De là à faire reconnaître comme maladies professionnelles ces atteintes psychiques, c’est une démarche administrative qui aboutit rarement. «Dans la grande majorité, les gens sont en arrêt maladie, et ça ne va pas plus loin. J’ai peu, voire pas de cas reconnus en maladies professionnelles», assure le médecin. Idem pour les faire reconnaître au titre d’accidents du travail :«Quand une personne s’est blessée, l’employeur signe et c’est réglé. Mais quand la personne souffre justement d’un conflit avec son supérieur, ça devient complexe…»
«Prise de conscience»
C’est là que se joue le travail de suivi, que souhaite améliorer Marine Jeantet : «On veut mieux accompagner les victimes à faire reconnaître leurs droits, et à reprendre le travail. Etre en arrêt des mois et des mois, ce n’est pas un projet de vie. Mais soit on les aide à se reconvertir, soit ils sont sur un secteur à risques, et il faut alors une mobilisation locale sur leur lieu de travail…»
Le dialogue entre médecin traitant, médecin du travail et employeur est alors essentiel, pour que la personne puisse bénéficier de réaménagements ou d’un changement de poste. Mais là encore, les indications médicales ne sont pas toutes-puissantes. «Une de mes dernières patientes, la cinquantaine, subissait des pratiques de harcèlement dans le restaurant où elle travaillait, raconte le docteur Bréchet. Mais la structure était trop petite pour réaménager son poste.
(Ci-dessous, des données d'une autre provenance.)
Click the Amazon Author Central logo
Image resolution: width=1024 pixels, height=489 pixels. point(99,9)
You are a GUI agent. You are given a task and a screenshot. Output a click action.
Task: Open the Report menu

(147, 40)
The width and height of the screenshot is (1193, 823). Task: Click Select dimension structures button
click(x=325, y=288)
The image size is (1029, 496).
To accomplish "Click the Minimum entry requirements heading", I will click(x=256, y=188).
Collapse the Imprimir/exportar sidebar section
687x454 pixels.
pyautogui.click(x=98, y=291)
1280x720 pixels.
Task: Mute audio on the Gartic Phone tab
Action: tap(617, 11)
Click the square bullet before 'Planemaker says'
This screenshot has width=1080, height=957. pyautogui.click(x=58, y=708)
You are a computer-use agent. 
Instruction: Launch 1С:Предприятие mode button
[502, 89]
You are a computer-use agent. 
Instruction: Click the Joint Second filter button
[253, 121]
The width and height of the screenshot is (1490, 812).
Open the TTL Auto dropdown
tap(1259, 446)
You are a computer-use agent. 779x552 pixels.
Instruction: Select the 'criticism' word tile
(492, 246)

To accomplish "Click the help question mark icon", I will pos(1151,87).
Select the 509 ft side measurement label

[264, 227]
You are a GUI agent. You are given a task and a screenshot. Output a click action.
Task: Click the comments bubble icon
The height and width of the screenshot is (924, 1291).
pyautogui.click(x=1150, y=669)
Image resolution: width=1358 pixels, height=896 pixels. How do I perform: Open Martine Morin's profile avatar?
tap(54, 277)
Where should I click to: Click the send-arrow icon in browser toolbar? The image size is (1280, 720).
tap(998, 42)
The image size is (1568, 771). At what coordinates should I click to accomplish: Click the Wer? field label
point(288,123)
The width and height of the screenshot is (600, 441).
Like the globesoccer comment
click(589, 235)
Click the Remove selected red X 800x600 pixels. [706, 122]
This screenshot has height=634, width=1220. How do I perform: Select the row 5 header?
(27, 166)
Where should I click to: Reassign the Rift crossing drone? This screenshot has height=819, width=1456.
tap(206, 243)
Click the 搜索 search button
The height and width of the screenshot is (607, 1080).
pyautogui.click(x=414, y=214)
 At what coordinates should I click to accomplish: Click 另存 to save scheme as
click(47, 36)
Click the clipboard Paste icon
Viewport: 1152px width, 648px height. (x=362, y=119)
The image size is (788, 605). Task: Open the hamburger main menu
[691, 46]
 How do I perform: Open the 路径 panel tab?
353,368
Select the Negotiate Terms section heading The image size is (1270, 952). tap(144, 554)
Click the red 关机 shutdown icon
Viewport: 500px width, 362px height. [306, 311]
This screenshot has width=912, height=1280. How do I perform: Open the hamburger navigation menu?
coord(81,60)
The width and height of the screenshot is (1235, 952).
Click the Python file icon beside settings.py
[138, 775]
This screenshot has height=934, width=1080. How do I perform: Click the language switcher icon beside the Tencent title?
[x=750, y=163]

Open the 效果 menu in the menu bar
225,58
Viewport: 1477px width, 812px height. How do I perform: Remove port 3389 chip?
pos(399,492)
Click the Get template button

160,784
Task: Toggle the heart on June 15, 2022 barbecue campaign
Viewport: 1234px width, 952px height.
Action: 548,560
C’est différent d’une grosse boîte au sein de laquelle l’employé peut plus facilement se reconvertir… Cette femme s’est retrouvée licenciée pour inaptitude.»
Ces inaptitudes, ou«incapacités permanentes»dues à des affections psychiques, sont les cas les plus graves : leur proportion s’élève à 4,6% des accidents du travail en 2016. L’étude de la Cnam souligne qu’elles sont en progression : en 2012, elles ne représentaient que 2,6% du total. «Ces risques ne sont pas nouveaux, résume Marine Jeantet. La question, c’est celle d’une vraie prise de conscience. Il s’agit de mettre des mots et des chiffres sur ce phénomène, pour mieux concentrer nos efforts.» Ce rapport, qui pose des données statistiques, peut constituer un support pour que les entreprises et les représentants du personnel prennent à bras-le-corps cette question douloureuse.